A secondary goal was test caching. If you edit README.md, CI doesn't need to rerun the Cypress tests. (As a corollary, if you edit "metadata_server.go", the "pfs_server.go" tests don't need to run, as the PFS server does not depend on the Metadata server.)
The biggest piece of slowness and complexity in the workflow would be building our code into a container to run in k8s. We used goreleaser and that involved building the code twice, one for each architecture, to build into an OCI image index which was our main release artifact. The usual shell scripts for local development just reused this and it was terribly slow. Throw in docker to do the builds, which deletes the Go build cache after every build, and you have a recipe for not getting anything done. Bazel is a much better way to build containers. Containers are just some JSON files and tar files. Bazel (rules_oci) just assembles your build artifacts into the necessary JSON files and tar files. To build a multi-architecture image index, you build twice and add a JSON file. Bazel handles this with platform transitions; you make a rule to build for the host architecture (technically transitioned to linux on a macos host), and then the image index rule just builds that target with two configurations (cross-compiled, not emulated with binfmt_misc like "docker buildx") and assembles the two artifacts into the desired multi-arch image. When running locally, you skip 2 of the 3 steps, just build for the host machine. Combined with proper build caching (thanks BuildBuddy!), this means that making an image to run in k8s takes about 10 seconds instead of 6 minutes. With the previous system you could try your code 80 times a day. With the new system, you could try it 2880 times ;) This increased productivity.

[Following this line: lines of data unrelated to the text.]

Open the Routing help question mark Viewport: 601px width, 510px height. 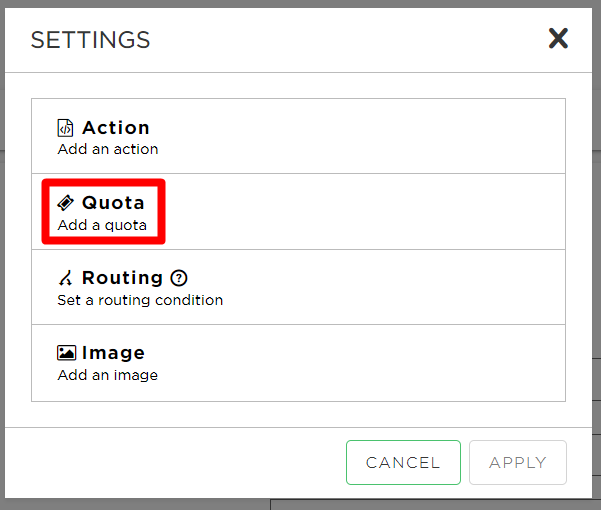pyautogui.click(x=179, y=278)
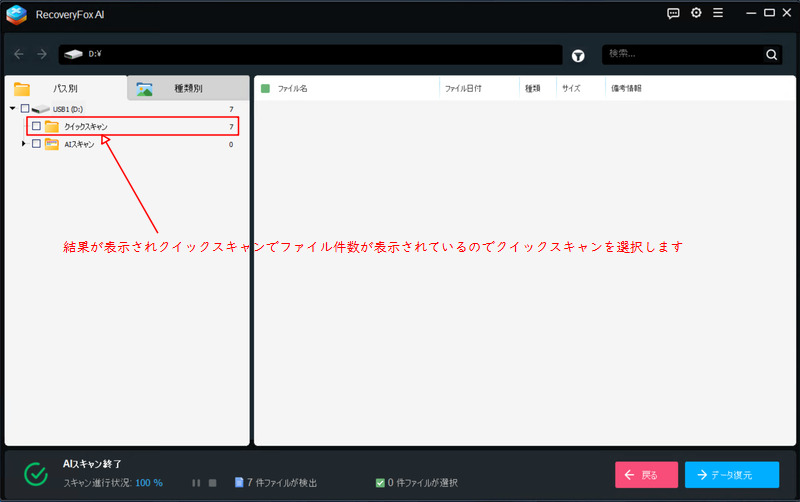The width and height of the screenshot is (800, 502).
Task: Click the back navigation arrow
Action: (x=19, y=54)
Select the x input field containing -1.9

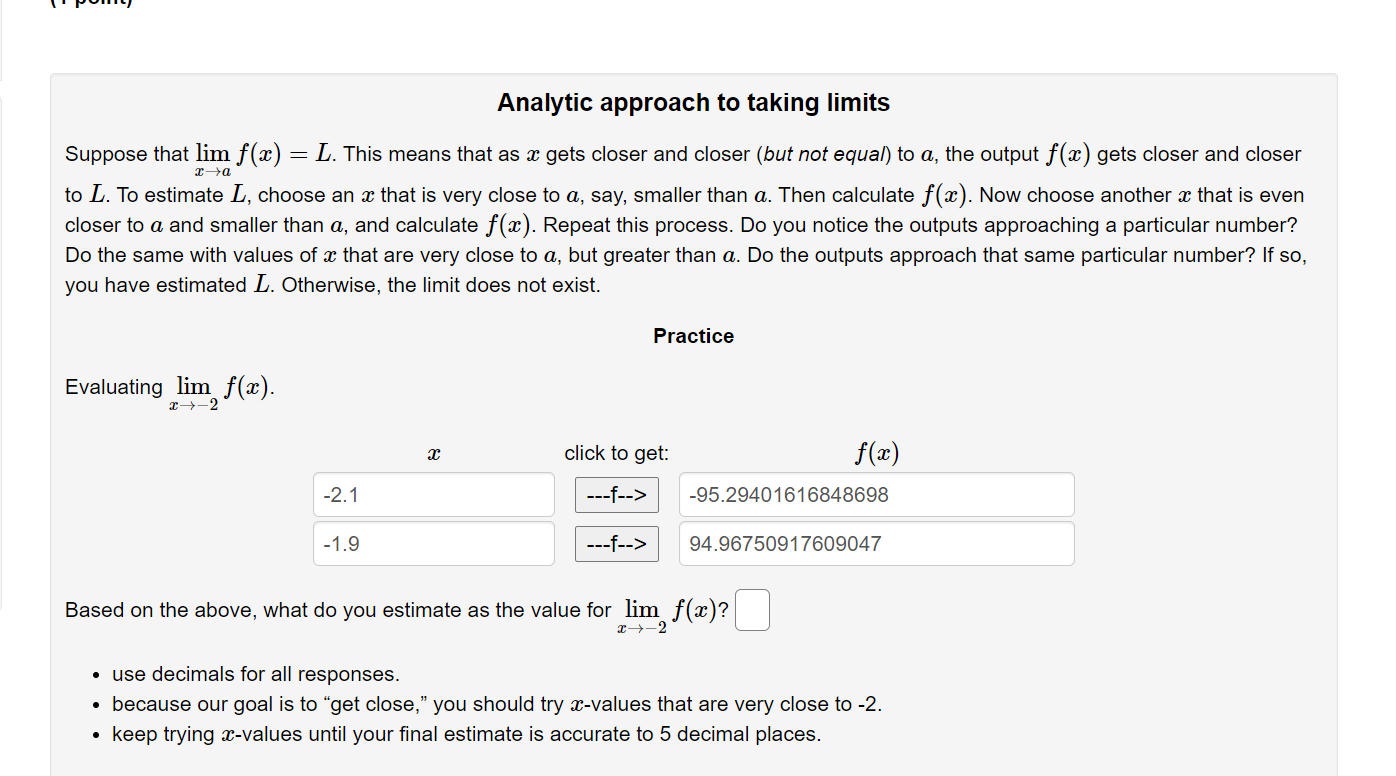[433, 543]
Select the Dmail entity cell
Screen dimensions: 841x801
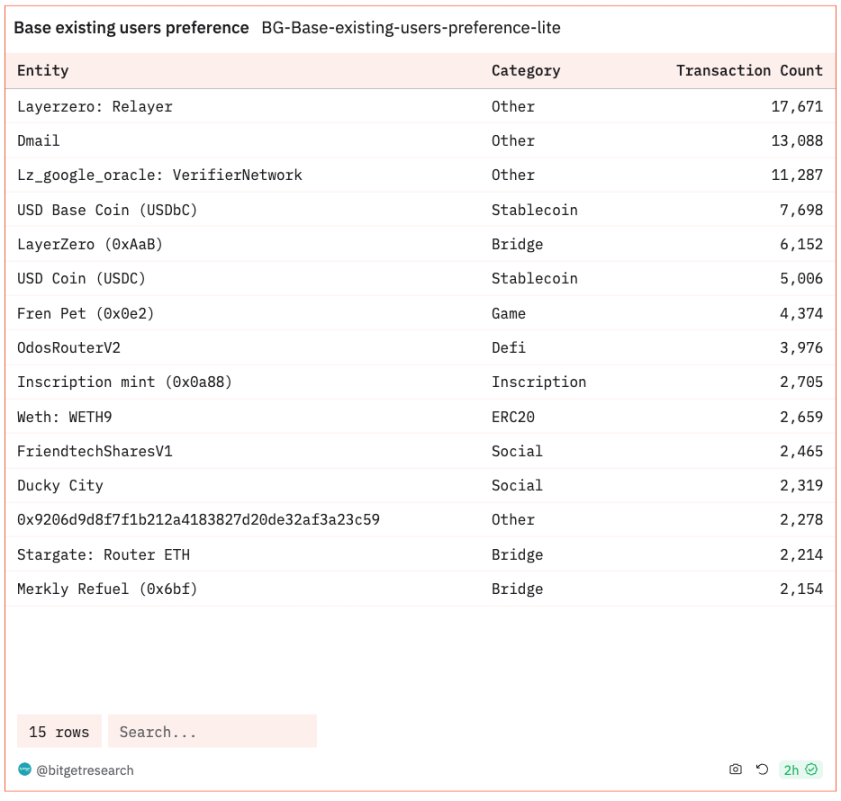(x=38, y=140)
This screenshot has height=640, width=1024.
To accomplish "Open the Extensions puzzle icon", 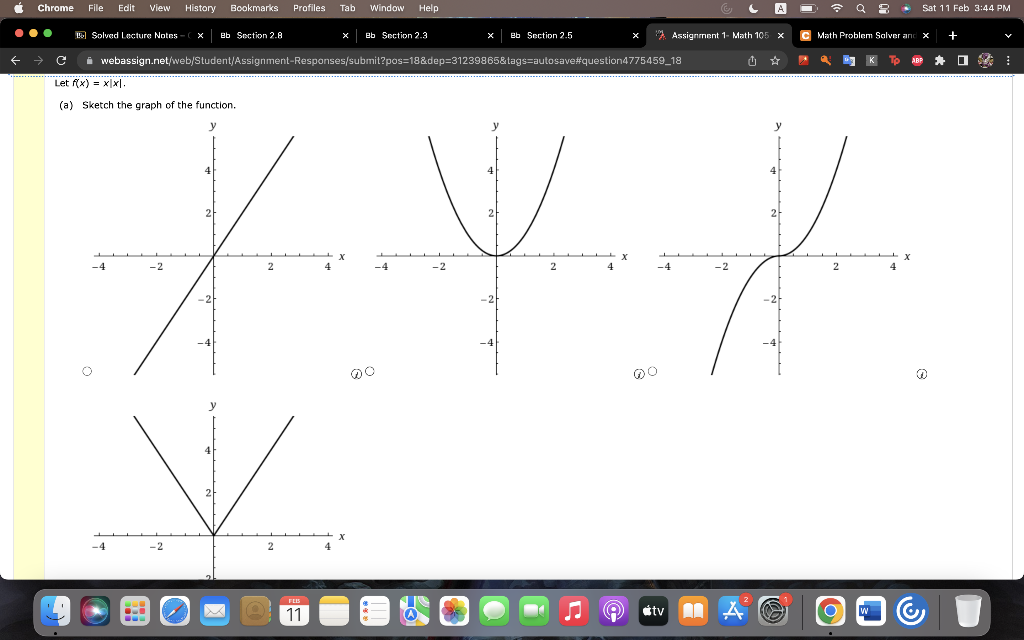I will coord(938,61).
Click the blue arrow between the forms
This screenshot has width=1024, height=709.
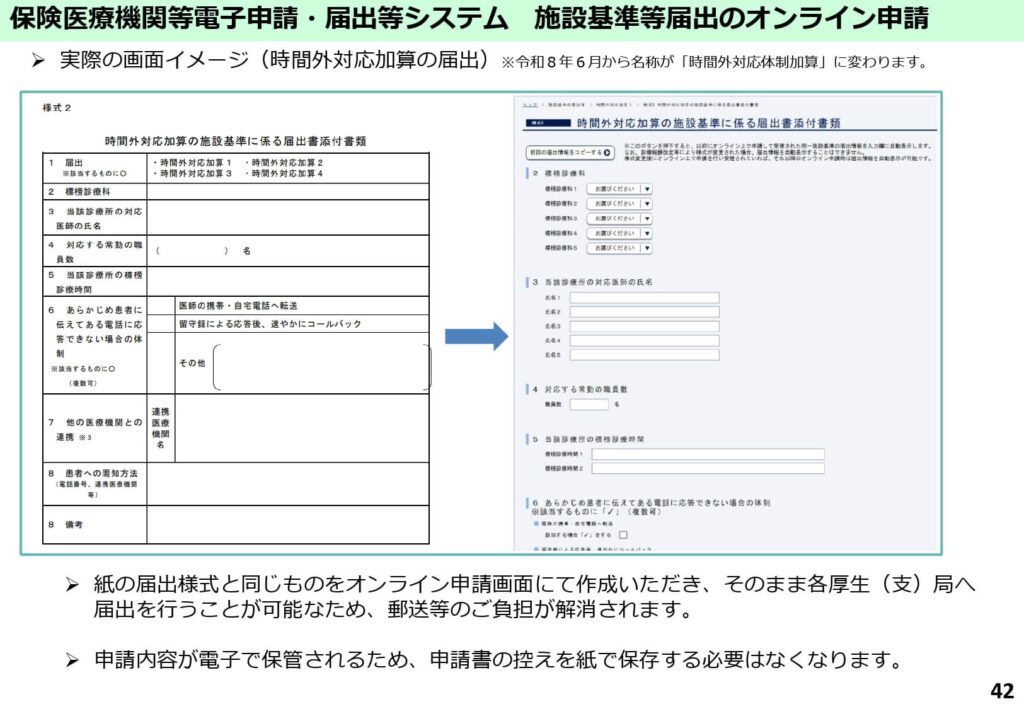point(476,337)
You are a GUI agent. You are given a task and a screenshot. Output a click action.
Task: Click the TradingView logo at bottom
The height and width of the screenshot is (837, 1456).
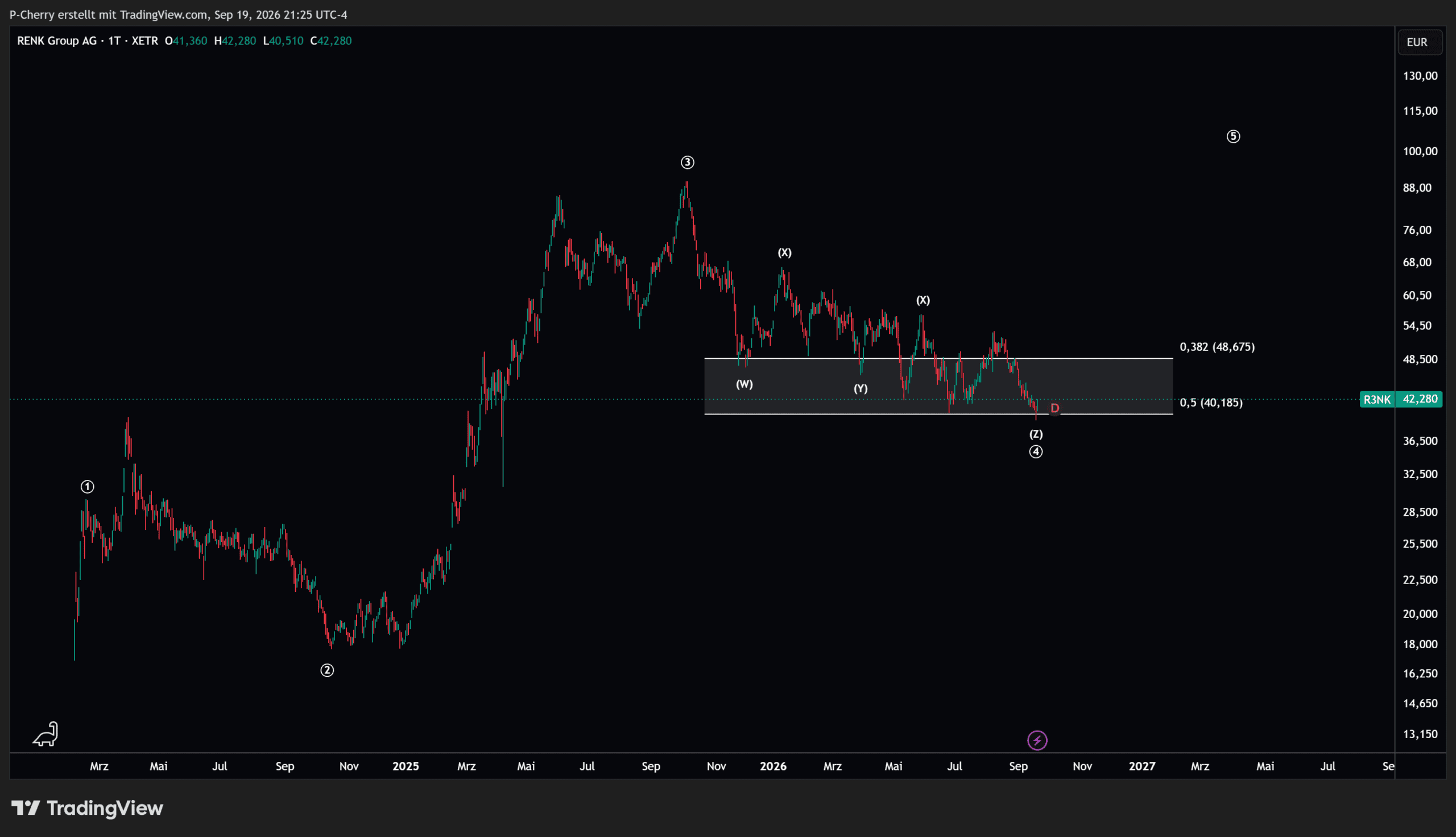(x=88, y=808)

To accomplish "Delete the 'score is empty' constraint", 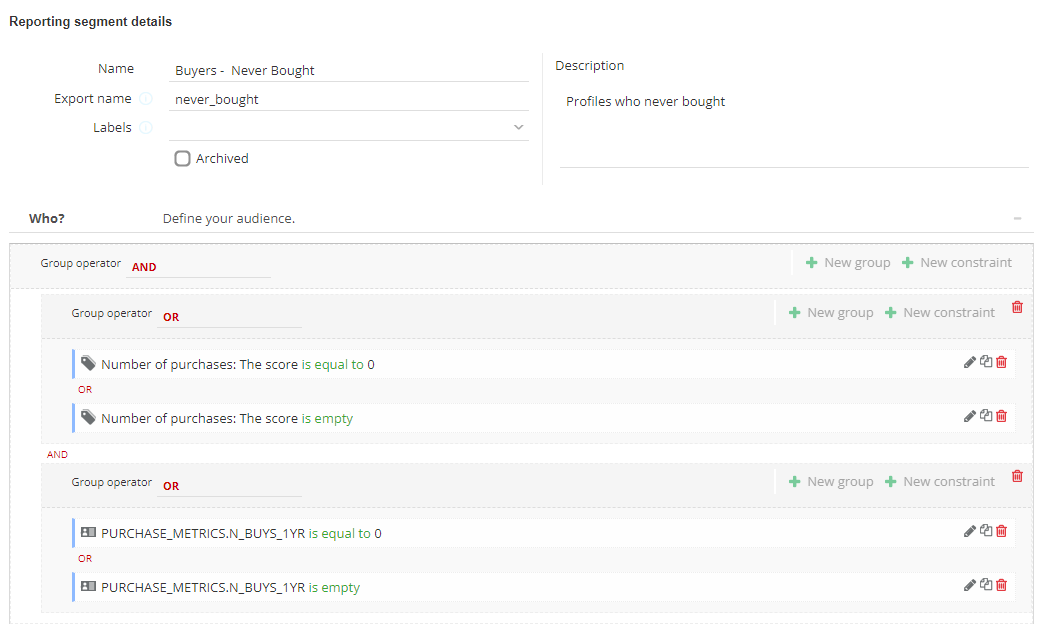I will click(x=1001, y=416).
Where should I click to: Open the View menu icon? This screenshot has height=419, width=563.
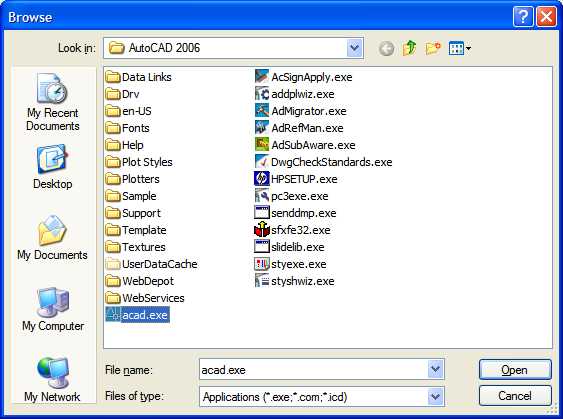click(x=460, y=48)
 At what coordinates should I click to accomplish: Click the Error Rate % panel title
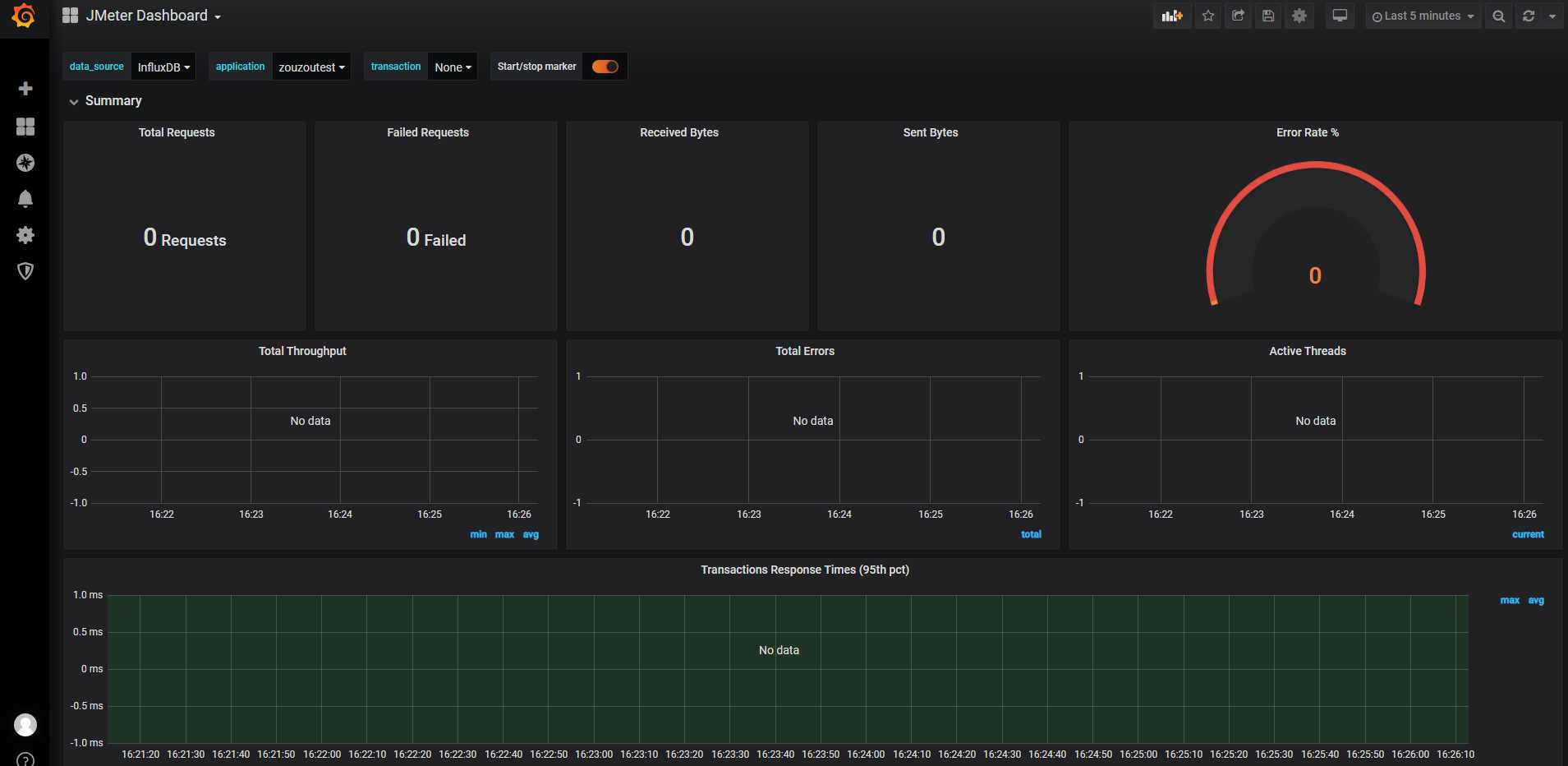[x=1307, y=132]
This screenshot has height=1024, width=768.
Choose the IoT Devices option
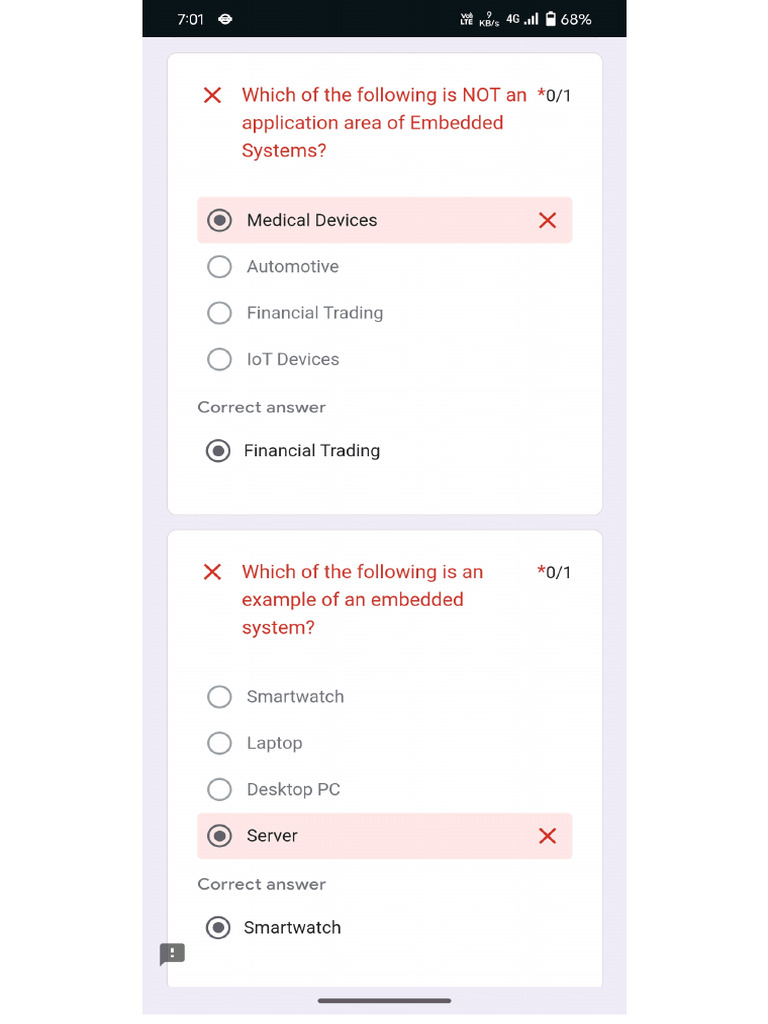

I also wrote a bunch of tools to make setting up k8s easier, which would have been perfectly possible without Bazel, but it helped. (Before, everyone pushed their built image to DockerHub and then reconfigured k8s to pull that. Now we have a local registry, and if two people do a build at the same time, you always get yours and not theirs. I did not design this previous system, I merely set out to fix it because it's Wrong.) Bazel makes vendoring tools pretty easy. For our product we needed things like kubectl, kind, skopeo, postgres, etc. These are all in //tools/whatever and can be run for your host machine with `bazel run //tools/whatever`. So once you ran my program to create and update your environment, you automatically had the right version of the tool to interact with it. We upgraded k8s regularly, nobody noticed. They would just get the new tool the next time they tried to run it. (A centrally managed linux distribution would do the same thing, but it couldn't revert you to an old tool when you checked out an old version to debug. A README with versions would work, but I learned that nobody really reads the READMEs until you ask them to. "How do I do X" "See this section of the README" "Oh damn I wish I thought of that" "Me too." ;)
The biggest problem I had with Bazel in the past was dealing with generated files. Editor support, "go get <our thing>", etc. I got by when I used Blaze at Google, but realistically, there was no editor support for Go at that time, so I didn't notice how badly it worked. There is now GOPACKAGESDRIVER, which technically helps, but it didn't work well for me and I wasn't going to inflict it upon my team. I punted this time and continued to check in generated files. We have a target //:make_proto that rebuilds the proto files, and a test that checks that you did it. You check in the generated protos when you change the protos. It works and I have a general rule for all generations like this. (We also generate a bunch of JSON from Jsonnet files; this mechanism helps with that.)
All in all, you can get a fresh machine, install git and Bazelisk, check out our repo, and get "bazel test ..." to succeed. That, to me, is the minimum dev experience that your employer owes you, and if you joined my team, you'd get it. That made me happy and it wouldn't be as good without Bazel. I'd do it again!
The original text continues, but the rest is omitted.